In talking with members of the #CIOChat on Twitter recently after British Airways’ major IT systems failure, I wanted to know what CIOs think could be done to better protect organizations from these types of disasters. Chat members started by confirming that it is very hard to quickly bring back up large scale, high volume systems with legacy applications and infrastructure. Isaac Sacolick, former CIO for Greenwich Associates and current CIO.com Contributor, said it is very hard to get “N+1 high availability, geographic redundancy, transaction level data replication plus practice failover and outage scenarios regularly.” With this, CIOs made several concrete suggestions that should be valuable to any organization trying to avoid crippling IT outages.
Establishing disaster recovery and business continuity plans
CIOs say there is always a struggle when deciding to invest in improving legacy systems versus implementing new, innovative technology. They say it is a tough job. They say that disaster recovery and business continuity plans often end up at the bottom of the budget priorities list. At the same time, they assert that IT cannot be the endpoint here. Business continuity means training the entire business to respond.
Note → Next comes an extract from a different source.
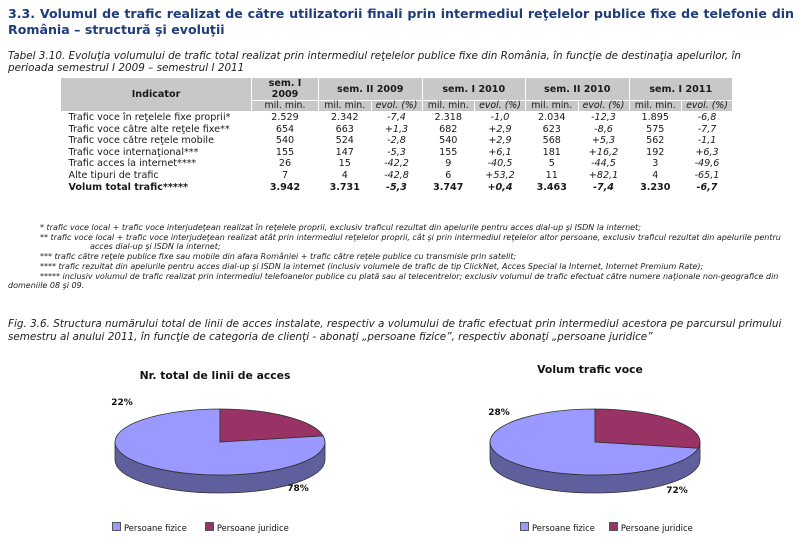  I want to click on evol-cell: -6,8, so click(707, 118).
CIOs amazingly say not all organizations have backup and disaster recovery plans. For this reason, they believe that the starting point for many organizations is getting a disaster recovery and business continuity plan in place. CIOs consider it essential that the business have in place contingency plans for restoring service after a disruption. It is also important to have realistic Service Level Agreements (SLAs) that are, ideally, the basis of an overarching plan. And the plan itself should be based on the enterprise’s institutional risk stance and business continuity needs.
In terms of backup, one IT leader suggested that “anything less than a 100 percent service backup isn’t disaster recovery, it is disaster coping.” Importantly, CIOs suggest that the plan needs to recognize that every change to applications or infrastructure can change your disaster recovery (DR)/business continuity (BC) posture. In fact, the impact upon DR/BC should be factored into change management. At the same time, CIOs suggest that plans need to explicitly recognize that backup and restore is often slow but “gets geometrically slower when you have to restore Y to bring up X and Z for Y and so on.”
Managing business continuity involves testing early and often
CIOs argue for continuous testing of plans. Peter Salvitti, CTO for Boston College, says that “there is no way around this: test, test, and more test! Hard work? Yeah. Needed? Yeah! Why would you risk IT?” CIOs believe practicing failover and outage scenarios regularly is required. You also need to test backups regularly, otherwise you are wasting investment dollars here without validation. CIOs, say you need to simulate disasters and have employees take part in them at least once a year.CIOs argue that the only way to know how well your organization will respond to an outage is to practice. And just like the President’s need to practice a snap count for a nuclear disaster, you need to practice an IT disaster as if it’s real. You need to test it on a regular basis to validate that your process and recovery works. This cannot be a once and done exercise.
Learning from failure
CIOs say that you should learn from a crisis and adjust accordingly. At the same time, you need to realize that every catastrophe is different. Backup and failover is not enough. Your plans need to be for those to fail too, right at that moment. Otherwise, you do not have a realistic plan.
Clearly, incidents like the ones that crippled British Airways and Delta Air Lines before it need to be planned for. CIOs need to plan for technology disaster and they need to regularly conduct tests to minimize the chance of failure. Otherwise, organizations cannot put in place the learning to minimize the potential impact a serious systems outage will have on their business and reputation.